La deuxième question est posée par un monsieur d’un certain âge, né à Esch : lorsqu’il s’y rend, il ne se sent « plus en sécurité » dans l’Alzettestraße. Que compte faire le LSAP pour y remédier ? Lenert entame un long discours sur le renforcement du recrutement au sein de la police et sur l’importance du travail de proximité. « Bien sûr », répond l’intervenant, « mais tant qu’il manque encore des policiers, ne pourrait-on pas envoyer des agents de sécurité privés en patrouille ? » Lenert se montre laconique : le gouvernement souhaite laisser cette compétence à la police. Elle ne peut rien dire sur les problèmes à Esch, et aucun candidat de la circonscription Sud n’est présent dans la salle. – Mener un débat sur la sécurité dans le district Est est un sujet délicat.

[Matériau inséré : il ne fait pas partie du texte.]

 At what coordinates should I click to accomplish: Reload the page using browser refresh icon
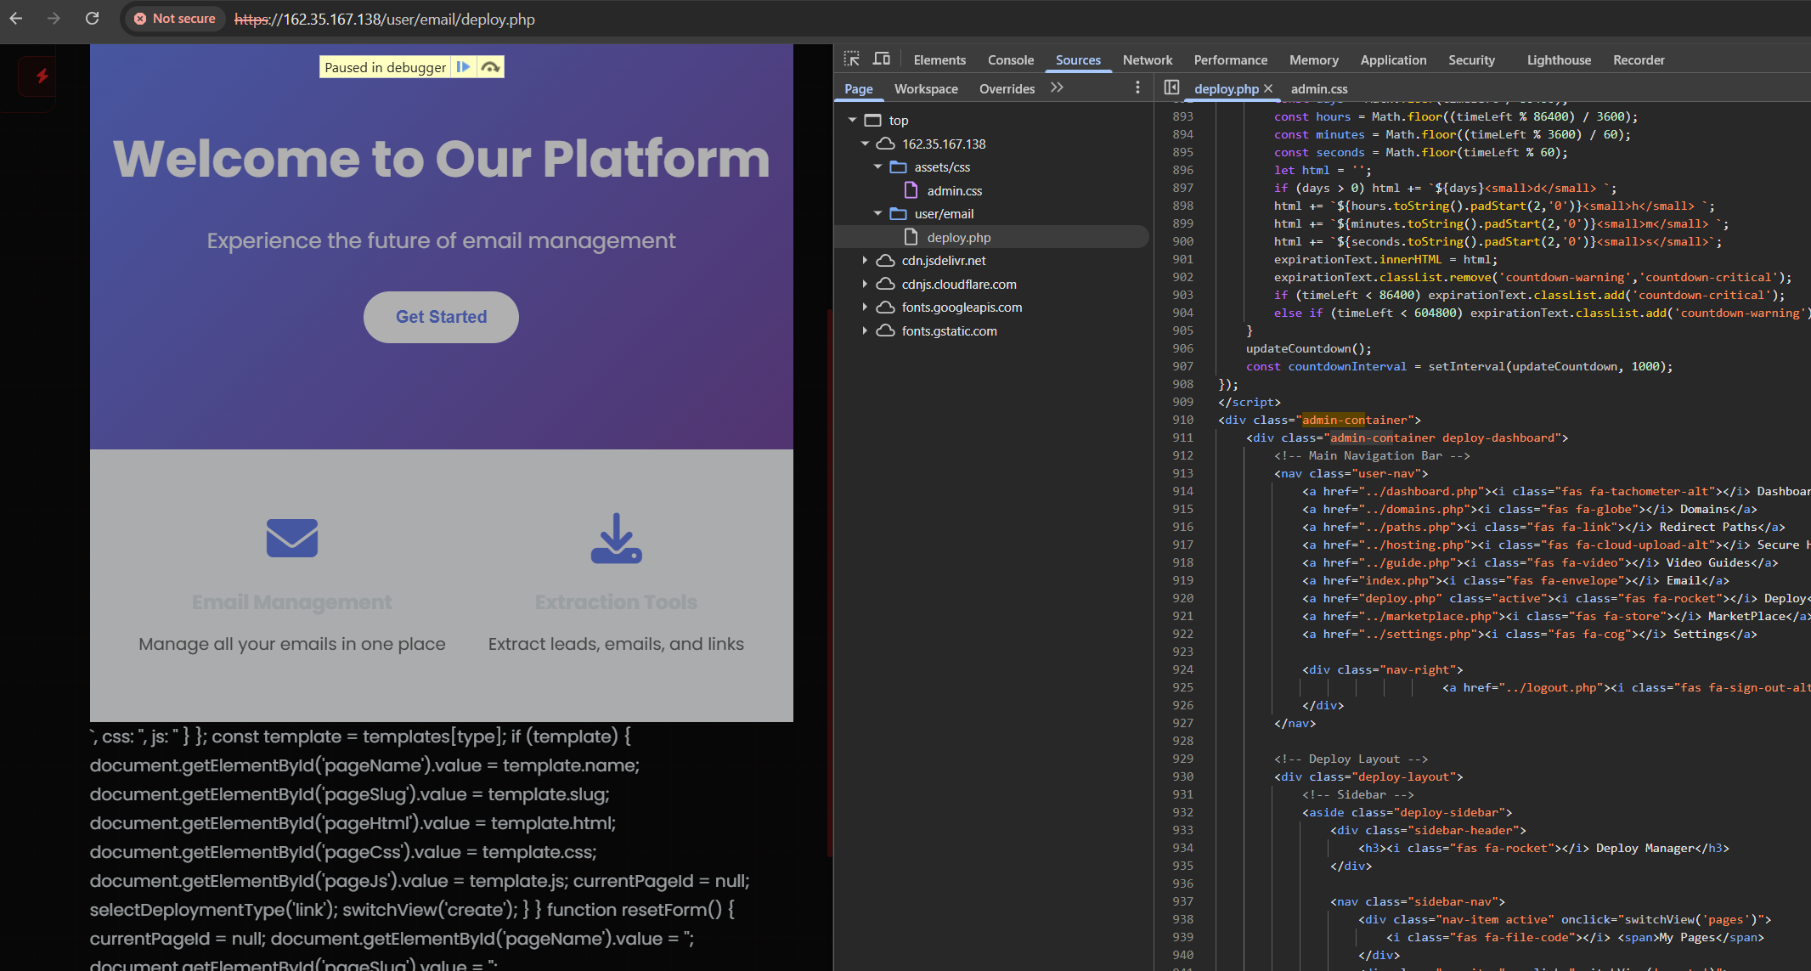click(x=92, y=18)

Cela nous amène au deuxième scénario envisageable après les élections : si le LSAP et Lenert obtiennent un score suffisamment élevé dimanche, le CSV pourrait proposer une coalition et le poste de Premier ministre à Lenert.
Au cours des dernières semaines, d’interview à la radio en débat télévisé, elle a démontré de plus en plus clairement qu’elle n’était plus du tout cette nouvelle venue qui n’était pas à l’aise en politique. Lors du « Face-à-Face » sur RTL avec Xavier Bettel, par exemple, elle l’a mis sur la défensive. Elle lui a dit qu’il devait « bien lire le barème fiscal », afin de comprendre les propositions du LSAP concernant l’impôt sur le revenu. Et elle lui a reproché que le DP n’ait aucune proposition concrète : « C’est pourquoi il est très difficile de débattre avec vous. »

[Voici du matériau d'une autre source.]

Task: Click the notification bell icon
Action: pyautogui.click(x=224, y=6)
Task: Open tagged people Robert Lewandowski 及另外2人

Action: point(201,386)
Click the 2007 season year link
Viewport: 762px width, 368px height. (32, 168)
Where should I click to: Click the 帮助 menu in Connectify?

Ceux qui l’observent remarquent que Paulette Lenert semble prendre plaisir à ces joutes. Contrairement à l’époque du Covid, où les attaques au Parlement contre sa politique pouvaient la déstabiliser. La question intéressante dans le cadre d’une coalition noir-rouge avec Paulette Lenert au poste de Premier ministre serait de savoir quelle serait l’ampleur de la marge de manœuvre politique dont elle et le LSAP disposeraient, si le CSV restait, comme on peut s’y attendre, le parti le plus fort à la Chambre. Et si le vice-Premier ministre au sein du gouvernement s’appelait Luc Frieden et n’était pas un joueur d’équipe, contrairement à Xavier Bettel.